▶ THE TASK
Only one stretch of the data is wanted: the line containing "suicideking (191, 1031)", the line containing "Calendar (196, 41)", and every line between them, copied exactly.

Collection entries
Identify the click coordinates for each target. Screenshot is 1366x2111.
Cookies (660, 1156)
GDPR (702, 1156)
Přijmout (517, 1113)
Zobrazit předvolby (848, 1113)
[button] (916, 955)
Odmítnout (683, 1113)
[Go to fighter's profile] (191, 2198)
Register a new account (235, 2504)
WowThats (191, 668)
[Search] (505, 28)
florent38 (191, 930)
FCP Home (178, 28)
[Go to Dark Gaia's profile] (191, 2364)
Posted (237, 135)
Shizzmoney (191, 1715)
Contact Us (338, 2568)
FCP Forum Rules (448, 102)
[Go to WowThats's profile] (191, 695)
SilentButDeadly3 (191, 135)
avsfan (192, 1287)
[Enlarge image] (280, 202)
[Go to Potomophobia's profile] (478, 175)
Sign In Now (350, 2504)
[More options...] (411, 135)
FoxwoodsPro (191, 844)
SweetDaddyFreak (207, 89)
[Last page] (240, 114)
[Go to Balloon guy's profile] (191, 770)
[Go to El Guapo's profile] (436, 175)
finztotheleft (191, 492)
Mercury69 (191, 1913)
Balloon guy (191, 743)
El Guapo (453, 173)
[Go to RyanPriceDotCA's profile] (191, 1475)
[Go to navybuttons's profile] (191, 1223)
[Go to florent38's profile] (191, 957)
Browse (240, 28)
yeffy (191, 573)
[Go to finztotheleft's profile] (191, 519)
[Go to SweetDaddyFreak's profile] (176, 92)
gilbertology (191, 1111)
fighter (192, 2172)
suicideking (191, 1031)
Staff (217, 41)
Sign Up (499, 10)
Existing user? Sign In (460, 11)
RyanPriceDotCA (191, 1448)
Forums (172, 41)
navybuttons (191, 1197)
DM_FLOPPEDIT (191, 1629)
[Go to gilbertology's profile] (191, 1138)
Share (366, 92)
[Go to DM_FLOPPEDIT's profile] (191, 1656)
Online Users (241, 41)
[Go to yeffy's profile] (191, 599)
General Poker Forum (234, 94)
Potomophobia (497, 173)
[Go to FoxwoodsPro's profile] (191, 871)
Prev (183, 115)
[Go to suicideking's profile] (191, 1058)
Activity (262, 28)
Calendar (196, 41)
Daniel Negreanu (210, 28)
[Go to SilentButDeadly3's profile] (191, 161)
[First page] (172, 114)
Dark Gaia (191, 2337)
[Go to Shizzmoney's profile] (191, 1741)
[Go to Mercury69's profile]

▶ TASK RESULT
suicideking (191, 1031)
Staff (217, 41)
Sign Up (499, 10)
Existing user? Sign In (460, 11)
RyanPriceDotCA (191, 1448)
Forums (172, 41)
navybuttons (191, 1197)
DM_FLOPPEDIT (191, 1629)
[Go to gilbertology's profile] (191, 1138)
Share (366, 92)
[Go to DM_FLOPPEDIT's profile] (191, 1656)
Online Users (241, 41)
[Go to yeffy's profile] (191, 599)
General Poker Forum (234, 94)
Potomophobia (497, 173)
[Go to FoxwoodsPro's profile] (191, 871)
Prev (183, 115)
[Go to suicideking's profile] (191, 1058)
Activity (262, 28)
Calendar (196, 41)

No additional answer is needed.